MerahPutih.com - Pemerintah telah mengalokasikan bantuan pengembangan kopi di Aceh seluas sekitar 17 ribu hektare dengan total 17 juta batang bibit kopi. Berdasarkan laporan pemerintah daerah, program tersebut diperkirakan mampu meningkatkan pendapatan pekebun hingga Rp 4 triliun.
Menteri Pertanian Andi Amran Sulaiman membidik nilai ekspor kopi Indonesia menembus Rp100 triliun per tahun melalui peningkatan produksi penguatan hilirisasi perluasan pasar ekspor serta kolaborasi seluruh pemangku kepentingan.
Sekarang nilai ekspor kopi kita sudah mencapai sekitar Rp40 triliun (pada tahun 2025). Ke depan harus kita dorong menjadi Rp100 triliun, bahkan kalau bisa Rp200 triliun. Potensinya sangat besar,
kata Mentan.
Amran menegaskan hal itu saat melakukan inspeksi mendadak (sidak) di kawasan pembibitan kopi di Desa Rimba Raya, Kecamatan Pintu Rime Gayo, Bener Meriah.
Baca juga:
Sidak dilakukan untuk memastikan kualitas bibit kopi yang akan menjadi fondasi peningkatan produktivitas, kesejahteraan petani, sekaligus memperkuat posisi Kopi Gayo di pasar dunia.

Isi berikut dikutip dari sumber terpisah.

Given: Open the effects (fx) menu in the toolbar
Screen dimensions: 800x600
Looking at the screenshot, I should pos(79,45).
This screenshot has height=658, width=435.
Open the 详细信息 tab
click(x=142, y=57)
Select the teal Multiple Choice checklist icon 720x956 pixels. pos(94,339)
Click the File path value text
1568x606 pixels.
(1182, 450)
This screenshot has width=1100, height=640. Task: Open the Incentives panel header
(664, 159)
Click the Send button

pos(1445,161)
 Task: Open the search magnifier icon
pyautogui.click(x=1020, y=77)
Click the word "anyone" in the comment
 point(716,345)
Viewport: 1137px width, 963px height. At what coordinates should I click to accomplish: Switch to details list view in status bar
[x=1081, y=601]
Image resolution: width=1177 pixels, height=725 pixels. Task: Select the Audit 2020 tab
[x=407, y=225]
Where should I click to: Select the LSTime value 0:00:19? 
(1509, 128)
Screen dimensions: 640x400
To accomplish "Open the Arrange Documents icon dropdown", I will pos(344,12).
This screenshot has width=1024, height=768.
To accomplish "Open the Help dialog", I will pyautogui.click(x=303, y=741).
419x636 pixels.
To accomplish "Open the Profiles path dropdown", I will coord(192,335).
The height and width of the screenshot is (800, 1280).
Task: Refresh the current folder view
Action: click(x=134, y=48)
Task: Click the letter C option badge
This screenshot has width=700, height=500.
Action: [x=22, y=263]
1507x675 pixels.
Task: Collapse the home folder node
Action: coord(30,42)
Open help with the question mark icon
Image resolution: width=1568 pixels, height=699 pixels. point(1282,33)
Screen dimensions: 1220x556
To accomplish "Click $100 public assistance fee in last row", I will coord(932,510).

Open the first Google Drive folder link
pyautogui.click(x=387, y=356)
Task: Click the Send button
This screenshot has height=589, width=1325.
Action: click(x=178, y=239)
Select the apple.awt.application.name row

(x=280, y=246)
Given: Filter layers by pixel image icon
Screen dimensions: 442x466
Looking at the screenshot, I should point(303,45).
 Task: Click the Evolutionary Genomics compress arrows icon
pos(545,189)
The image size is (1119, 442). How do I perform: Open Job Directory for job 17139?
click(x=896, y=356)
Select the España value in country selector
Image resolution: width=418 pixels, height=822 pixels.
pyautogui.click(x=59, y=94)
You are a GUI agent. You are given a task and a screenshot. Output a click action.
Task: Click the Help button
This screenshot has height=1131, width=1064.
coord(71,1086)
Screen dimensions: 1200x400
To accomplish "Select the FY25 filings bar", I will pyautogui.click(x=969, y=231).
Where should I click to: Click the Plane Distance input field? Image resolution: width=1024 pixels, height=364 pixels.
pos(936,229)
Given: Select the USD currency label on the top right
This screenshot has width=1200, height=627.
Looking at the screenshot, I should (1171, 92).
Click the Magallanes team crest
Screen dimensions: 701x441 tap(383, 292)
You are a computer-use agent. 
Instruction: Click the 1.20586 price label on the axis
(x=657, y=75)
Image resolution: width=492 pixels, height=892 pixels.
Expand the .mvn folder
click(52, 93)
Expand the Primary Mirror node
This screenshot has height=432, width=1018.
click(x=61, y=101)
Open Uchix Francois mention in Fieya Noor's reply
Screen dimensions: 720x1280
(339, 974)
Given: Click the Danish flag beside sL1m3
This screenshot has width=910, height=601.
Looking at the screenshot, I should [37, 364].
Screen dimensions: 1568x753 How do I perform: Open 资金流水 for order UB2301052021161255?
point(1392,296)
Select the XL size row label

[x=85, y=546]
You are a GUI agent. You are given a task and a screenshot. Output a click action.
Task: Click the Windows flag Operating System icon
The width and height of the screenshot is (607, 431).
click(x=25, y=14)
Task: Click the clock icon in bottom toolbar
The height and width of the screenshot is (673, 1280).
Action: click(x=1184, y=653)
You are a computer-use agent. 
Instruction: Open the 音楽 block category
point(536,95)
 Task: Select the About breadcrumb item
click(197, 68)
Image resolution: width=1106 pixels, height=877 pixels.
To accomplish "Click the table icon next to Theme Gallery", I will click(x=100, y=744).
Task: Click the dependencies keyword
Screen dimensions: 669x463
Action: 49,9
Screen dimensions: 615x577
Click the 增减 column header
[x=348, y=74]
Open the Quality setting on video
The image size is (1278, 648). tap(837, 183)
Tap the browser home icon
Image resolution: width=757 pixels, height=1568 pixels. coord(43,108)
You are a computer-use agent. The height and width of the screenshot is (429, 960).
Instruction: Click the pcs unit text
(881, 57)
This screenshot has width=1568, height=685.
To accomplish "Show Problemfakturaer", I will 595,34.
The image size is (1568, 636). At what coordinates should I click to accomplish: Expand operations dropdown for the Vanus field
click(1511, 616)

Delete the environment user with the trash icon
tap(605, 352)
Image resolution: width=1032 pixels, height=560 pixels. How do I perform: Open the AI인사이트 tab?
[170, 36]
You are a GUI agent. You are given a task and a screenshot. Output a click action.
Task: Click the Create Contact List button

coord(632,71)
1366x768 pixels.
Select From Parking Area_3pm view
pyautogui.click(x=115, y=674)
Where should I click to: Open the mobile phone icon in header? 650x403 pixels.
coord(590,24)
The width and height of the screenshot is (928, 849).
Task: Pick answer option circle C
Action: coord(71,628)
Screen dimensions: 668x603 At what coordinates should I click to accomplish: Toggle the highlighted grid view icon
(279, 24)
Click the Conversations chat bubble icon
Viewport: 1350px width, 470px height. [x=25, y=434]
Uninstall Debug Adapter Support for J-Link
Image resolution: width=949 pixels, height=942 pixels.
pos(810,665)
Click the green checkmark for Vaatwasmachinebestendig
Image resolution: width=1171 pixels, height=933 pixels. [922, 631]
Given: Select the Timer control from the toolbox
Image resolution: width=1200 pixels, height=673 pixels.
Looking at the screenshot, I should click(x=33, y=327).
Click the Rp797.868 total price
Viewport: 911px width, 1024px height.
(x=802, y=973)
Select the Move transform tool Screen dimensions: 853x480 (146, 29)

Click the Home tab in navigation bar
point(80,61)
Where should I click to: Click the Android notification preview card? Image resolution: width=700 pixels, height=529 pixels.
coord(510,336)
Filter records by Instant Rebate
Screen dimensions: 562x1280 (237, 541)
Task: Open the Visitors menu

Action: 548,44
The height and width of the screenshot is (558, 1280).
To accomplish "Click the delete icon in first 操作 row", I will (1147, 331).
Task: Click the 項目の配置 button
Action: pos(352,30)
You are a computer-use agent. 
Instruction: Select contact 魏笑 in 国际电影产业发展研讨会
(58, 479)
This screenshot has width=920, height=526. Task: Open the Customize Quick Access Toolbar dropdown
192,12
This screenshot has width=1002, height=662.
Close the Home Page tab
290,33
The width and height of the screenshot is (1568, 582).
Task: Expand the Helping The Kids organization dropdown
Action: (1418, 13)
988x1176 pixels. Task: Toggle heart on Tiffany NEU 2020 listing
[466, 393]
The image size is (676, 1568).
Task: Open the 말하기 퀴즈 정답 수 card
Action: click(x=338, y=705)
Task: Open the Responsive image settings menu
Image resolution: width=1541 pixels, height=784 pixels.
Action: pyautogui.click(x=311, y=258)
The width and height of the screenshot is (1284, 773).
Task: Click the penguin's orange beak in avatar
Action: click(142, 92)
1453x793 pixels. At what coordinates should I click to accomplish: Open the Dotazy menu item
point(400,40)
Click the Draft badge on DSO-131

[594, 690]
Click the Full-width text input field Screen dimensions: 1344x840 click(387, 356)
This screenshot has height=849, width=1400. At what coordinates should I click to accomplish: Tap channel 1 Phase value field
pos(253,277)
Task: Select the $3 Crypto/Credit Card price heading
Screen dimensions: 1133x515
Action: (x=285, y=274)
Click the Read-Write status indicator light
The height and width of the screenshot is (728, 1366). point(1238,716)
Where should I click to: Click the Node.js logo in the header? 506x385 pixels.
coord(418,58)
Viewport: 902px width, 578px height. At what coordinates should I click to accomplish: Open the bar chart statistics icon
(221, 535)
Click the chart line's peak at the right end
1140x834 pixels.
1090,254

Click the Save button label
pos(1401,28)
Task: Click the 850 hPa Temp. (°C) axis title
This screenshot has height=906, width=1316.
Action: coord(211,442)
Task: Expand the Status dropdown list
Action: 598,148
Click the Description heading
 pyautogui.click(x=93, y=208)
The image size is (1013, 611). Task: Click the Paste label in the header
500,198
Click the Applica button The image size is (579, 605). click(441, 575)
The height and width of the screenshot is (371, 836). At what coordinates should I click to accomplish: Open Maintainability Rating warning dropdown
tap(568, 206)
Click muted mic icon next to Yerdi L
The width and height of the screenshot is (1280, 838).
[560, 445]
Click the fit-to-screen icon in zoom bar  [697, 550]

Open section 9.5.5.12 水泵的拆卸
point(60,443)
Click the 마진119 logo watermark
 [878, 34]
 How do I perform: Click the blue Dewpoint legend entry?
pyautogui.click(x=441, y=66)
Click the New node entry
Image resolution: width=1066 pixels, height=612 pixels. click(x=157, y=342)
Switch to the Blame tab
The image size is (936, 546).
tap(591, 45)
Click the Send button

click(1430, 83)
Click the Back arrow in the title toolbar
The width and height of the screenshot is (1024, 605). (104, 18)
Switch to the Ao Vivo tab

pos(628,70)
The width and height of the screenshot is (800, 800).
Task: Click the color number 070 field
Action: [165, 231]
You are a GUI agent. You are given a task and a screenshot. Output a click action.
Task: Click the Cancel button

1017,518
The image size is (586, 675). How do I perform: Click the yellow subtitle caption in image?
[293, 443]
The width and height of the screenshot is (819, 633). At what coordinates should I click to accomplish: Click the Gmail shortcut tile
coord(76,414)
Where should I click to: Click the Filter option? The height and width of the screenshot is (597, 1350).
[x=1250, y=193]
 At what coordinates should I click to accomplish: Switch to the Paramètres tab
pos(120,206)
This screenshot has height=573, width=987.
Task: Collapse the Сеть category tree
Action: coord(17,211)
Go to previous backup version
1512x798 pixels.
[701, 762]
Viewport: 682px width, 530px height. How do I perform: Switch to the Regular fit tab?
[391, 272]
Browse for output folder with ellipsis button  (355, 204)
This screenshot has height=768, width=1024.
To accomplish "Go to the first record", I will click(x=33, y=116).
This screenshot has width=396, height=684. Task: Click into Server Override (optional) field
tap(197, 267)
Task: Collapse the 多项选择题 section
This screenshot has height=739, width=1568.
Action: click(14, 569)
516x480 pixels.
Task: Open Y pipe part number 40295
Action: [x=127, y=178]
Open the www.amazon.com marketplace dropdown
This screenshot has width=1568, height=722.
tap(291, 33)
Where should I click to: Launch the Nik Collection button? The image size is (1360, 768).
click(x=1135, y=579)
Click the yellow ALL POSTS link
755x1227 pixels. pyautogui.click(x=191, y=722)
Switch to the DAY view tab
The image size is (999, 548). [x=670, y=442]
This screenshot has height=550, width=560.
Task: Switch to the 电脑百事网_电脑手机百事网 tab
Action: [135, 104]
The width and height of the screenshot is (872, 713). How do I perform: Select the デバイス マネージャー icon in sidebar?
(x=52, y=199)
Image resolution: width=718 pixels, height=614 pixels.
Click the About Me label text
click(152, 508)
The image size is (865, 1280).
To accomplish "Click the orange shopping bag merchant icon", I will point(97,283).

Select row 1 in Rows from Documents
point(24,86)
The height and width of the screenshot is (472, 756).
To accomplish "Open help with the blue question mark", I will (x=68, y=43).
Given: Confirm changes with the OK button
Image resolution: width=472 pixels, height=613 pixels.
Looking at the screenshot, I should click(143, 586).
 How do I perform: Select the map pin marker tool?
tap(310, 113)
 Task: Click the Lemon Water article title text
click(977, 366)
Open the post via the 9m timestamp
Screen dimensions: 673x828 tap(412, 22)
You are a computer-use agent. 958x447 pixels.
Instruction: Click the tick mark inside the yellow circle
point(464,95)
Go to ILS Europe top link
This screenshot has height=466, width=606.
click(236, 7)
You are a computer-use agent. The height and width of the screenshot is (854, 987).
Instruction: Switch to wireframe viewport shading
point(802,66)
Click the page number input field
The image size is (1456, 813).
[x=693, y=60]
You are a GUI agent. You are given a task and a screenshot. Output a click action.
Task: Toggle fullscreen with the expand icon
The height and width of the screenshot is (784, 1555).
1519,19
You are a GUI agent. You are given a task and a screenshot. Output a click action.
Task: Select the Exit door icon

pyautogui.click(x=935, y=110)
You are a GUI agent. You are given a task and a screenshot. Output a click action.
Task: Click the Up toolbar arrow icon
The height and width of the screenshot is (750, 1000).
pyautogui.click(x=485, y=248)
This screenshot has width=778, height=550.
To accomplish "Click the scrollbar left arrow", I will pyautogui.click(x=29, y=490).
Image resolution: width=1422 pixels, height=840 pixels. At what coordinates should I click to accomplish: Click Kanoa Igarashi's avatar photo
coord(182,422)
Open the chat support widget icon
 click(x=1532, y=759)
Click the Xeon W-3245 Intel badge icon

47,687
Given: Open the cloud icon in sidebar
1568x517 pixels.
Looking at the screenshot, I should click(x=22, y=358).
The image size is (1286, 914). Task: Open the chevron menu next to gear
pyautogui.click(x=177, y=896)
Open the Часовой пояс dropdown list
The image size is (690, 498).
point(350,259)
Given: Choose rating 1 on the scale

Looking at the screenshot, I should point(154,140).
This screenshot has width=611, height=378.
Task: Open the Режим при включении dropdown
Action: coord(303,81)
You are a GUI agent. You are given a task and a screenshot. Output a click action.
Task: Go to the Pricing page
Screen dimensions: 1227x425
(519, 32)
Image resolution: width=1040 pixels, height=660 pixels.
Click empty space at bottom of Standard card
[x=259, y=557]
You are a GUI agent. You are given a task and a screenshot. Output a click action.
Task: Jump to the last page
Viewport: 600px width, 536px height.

Dalam peninjauan tersebut, Mentan menyampaikan kepuasannya terhadap kualitas pembibitan yang dinilai telah dikelola dengan sangat baik. Bibit unggul merupakan faktor utama untuk menghasilkan kebun produktif yang mampu meningkatkan pendapatan petani dalam jangka panjang.
“Kami sangat puas. Pembibitannya sangat bagus, betul-betul dikawal. Saya mengapresiasi direktur, jajaran di wilayah Aceh, dan para PPL (penyuluh pertanian lapangan) yang bekerja dengan baik mendampingi petani,” ucap Amran.
Besarnya potensi Kopi Gayo tidak hanya tercermin dari kualitasnya, tetapi juga dari pengakuan pasar internasional terhadap komoditas unggulan asal Aceh tersebut. Pengakuan itu pernah ia rasakan saat melakukan kunjungan kerja ke Meksiko dan Argentina, ketika pembahasan mengenai Kopi Gayo muncul dalam pertemuannya dengan Presiden Amerika Serikat ke-42 Bill Clinton.
Pengalaman tersebut semakin memperkuat keyakinannya bahwa Kopi Gayo memiliki peluang besar untuk terus dikembangkan sehingga pemerintah akan terus mendukung petani kopi, termasuk di Aceh, agar mampu meningkatkan produksi dan memperluas pasar ekspor.
“Kopi ini sudah mendunia. Saya masih ingat ketika melakukan kunjungan ke Meksiko dan Argentina, saya bertemu Presiden Amerika Serikat ke-42 Bill Clinton. Yang dibahas justru Kopi Gayo," katanya.